# [DATA EXTRACT]
_ _ _ _ _
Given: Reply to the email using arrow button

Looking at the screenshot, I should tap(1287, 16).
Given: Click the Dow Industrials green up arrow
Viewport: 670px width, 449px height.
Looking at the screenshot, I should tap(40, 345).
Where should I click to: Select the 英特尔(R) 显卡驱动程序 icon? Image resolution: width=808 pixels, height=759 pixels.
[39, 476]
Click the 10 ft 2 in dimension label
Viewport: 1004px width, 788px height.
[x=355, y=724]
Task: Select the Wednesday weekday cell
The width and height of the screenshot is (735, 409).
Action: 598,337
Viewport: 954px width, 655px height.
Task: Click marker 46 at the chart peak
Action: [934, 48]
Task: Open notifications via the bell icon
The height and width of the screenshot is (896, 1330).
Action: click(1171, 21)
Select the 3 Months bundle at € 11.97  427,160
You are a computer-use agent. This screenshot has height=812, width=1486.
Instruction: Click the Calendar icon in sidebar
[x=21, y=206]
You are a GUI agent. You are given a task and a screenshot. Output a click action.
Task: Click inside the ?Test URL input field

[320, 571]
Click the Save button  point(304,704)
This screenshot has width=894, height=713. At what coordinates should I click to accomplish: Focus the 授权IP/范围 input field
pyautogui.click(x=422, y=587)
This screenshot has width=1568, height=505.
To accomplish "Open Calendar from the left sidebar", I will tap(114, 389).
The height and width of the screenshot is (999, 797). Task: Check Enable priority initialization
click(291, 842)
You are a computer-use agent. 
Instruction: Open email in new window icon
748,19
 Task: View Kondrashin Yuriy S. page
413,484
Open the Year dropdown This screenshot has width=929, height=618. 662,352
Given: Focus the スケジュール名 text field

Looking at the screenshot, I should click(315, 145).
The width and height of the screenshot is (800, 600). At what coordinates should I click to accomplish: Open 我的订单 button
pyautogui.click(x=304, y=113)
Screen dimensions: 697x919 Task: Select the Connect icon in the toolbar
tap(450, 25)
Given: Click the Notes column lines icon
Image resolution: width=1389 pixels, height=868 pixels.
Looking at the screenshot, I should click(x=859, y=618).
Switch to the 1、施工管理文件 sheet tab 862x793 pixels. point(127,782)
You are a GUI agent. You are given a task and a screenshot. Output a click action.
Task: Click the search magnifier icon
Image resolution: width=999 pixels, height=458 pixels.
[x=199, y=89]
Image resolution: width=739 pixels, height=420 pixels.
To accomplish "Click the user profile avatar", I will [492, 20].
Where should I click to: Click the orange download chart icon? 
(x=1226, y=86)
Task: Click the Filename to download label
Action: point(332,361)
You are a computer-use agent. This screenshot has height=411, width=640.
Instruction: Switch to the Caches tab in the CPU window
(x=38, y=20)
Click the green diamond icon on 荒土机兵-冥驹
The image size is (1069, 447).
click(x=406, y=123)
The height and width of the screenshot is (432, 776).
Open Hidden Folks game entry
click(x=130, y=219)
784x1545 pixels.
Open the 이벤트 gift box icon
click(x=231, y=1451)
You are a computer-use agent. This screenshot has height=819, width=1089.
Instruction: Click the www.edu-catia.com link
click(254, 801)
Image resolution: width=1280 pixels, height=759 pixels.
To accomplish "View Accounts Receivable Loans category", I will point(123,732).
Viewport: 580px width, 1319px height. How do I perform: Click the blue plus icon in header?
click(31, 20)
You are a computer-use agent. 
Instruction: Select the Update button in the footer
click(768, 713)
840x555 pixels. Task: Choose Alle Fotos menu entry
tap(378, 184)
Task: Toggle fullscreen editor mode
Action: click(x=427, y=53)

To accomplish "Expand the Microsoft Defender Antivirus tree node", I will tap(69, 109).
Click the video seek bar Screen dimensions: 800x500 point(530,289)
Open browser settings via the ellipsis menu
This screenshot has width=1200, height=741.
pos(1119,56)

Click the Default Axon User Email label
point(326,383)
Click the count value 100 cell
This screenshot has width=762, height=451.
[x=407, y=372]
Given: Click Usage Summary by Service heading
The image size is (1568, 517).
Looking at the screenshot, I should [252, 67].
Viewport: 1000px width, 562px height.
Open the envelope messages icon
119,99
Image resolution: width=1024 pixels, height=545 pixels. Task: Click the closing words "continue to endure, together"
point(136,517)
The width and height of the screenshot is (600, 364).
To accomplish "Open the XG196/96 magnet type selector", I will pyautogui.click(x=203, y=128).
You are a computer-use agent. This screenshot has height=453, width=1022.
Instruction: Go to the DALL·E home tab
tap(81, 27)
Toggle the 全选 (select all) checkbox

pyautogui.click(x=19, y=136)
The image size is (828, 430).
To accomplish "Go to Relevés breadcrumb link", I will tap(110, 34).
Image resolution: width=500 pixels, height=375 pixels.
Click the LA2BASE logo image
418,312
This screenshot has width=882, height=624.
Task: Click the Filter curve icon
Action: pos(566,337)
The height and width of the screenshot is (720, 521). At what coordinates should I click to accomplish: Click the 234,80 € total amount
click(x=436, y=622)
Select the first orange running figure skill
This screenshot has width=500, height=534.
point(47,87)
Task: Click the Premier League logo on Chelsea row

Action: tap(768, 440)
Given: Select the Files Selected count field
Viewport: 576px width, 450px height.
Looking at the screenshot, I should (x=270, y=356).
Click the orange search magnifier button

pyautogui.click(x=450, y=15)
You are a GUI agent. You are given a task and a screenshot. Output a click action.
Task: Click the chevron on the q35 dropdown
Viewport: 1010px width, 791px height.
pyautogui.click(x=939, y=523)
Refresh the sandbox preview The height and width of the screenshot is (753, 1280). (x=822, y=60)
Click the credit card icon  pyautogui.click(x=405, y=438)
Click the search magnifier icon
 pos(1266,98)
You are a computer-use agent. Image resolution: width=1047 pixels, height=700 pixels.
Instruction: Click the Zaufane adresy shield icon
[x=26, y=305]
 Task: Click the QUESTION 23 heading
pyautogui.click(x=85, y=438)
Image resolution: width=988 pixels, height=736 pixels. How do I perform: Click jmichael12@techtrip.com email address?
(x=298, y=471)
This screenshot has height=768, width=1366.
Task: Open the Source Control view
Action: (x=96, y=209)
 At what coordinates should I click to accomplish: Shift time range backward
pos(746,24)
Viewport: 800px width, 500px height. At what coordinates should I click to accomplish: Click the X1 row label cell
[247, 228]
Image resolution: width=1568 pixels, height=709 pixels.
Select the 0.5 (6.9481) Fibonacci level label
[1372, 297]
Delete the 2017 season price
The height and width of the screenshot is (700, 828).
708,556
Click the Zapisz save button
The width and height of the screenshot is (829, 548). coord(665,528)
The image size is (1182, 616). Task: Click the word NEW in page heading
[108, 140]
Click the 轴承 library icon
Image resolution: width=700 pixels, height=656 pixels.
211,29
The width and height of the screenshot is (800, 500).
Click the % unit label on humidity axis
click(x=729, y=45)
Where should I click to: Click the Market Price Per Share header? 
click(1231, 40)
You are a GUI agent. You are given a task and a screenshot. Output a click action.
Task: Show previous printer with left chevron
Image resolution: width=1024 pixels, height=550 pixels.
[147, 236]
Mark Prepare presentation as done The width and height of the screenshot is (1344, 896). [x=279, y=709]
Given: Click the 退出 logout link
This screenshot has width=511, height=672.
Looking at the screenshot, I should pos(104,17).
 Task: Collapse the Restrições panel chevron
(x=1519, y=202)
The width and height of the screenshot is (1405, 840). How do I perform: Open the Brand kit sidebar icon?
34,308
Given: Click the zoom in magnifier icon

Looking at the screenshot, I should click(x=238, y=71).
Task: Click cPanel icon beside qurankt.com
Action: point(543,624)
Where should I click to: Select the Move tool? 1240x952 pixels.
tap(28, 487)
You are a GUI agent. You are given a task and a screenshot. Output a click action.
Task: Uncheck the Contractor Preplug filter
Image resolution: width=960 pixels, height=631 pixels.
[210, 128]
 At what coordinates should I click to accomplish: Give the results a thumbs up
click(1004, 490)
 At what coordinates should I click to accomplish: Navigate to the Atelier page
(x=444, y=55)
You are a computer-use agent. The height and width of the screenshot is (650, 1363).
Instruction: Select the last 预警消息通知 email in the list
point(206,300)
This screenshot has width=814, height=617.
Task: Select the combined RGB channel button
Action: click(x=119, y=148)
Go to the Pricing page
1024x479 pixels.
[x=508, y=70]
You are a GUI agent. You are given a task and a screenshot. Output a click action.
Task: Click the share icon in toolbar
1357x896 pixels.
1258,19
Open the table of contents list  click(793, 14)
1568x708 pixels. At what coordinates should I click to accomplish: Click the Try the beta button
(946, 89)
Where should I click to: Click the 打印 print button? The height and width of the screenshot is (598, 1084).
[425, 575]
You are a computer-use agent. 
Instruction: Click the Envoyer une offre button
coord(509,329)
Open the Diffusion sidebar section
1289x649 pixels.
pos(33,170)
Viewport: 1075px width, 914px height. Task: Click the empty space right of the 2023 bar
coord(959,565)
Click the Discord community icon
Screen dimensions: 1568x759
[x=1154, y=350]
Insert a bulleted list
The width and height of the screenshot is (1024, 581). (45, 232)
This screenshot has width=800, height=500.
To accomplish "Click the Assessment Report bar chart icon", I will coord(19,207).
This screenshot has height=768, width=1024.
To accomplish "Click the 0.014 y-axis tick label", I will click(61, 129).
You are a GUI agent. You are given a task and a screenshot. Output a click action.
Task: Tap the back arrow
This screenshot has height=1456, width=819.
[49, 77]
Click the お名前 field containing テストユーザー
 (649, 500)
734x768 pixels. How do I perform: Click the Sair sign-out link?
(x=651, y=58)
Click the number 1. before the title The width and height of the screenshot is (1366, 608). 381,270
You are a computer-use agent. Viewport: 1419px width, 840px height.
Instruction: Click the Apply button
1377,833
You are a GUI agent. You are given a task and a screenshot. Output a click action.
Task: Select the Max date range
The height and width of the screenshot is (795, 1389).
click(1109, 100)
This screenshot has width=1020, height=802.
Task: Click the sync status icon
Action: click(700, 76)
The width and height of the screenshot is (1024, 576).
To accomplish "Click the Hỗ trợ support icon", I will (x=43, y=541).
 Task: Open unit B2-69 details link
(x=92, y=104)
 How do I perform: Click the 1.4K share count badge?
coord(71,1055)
_ _ _ _ _
For the lines above, output exactly those from the line containing "Image resolution: width=1568" through the line containing "Given: Click the 退出 logout link", and skip the others.

Image resolution: width=1568 pixels, height=709 pixels.
Select the 0.5 (6.9481) Fibonacci level label
[1372, 297]
Delete the 2017 season price
The height and width of the screenshot is (700, 828).
708,556
Click the Zapisz save button
The width and height of the screenshot is (829, 548). coord(665,528)
The image size is (1182, 616). Task: Click the word NEW in page heading
[108, 140]
Click the 轴承 library icon
Image resolution: width=700 pixels, height=656 pixels.
211,29
The width and height of the screenshot is (800, 500).
Click the % unit label on humidity axis
click(x=729, y=45)
Where should I click to: Click the Market Price Per Share header? 
click(1231, 40)
You are a GUI agent. You are given a task and a screenshot. Output a click action.
Task: Show previous printer with left chevron
Image resolution: width=1024 pixels, height=550 pixels.
[147, 236]
Mark Prepare presentation as done The width and height of the screenshot is (1344, 896). [x=279, y=709]
Given: Click the 退出 logout link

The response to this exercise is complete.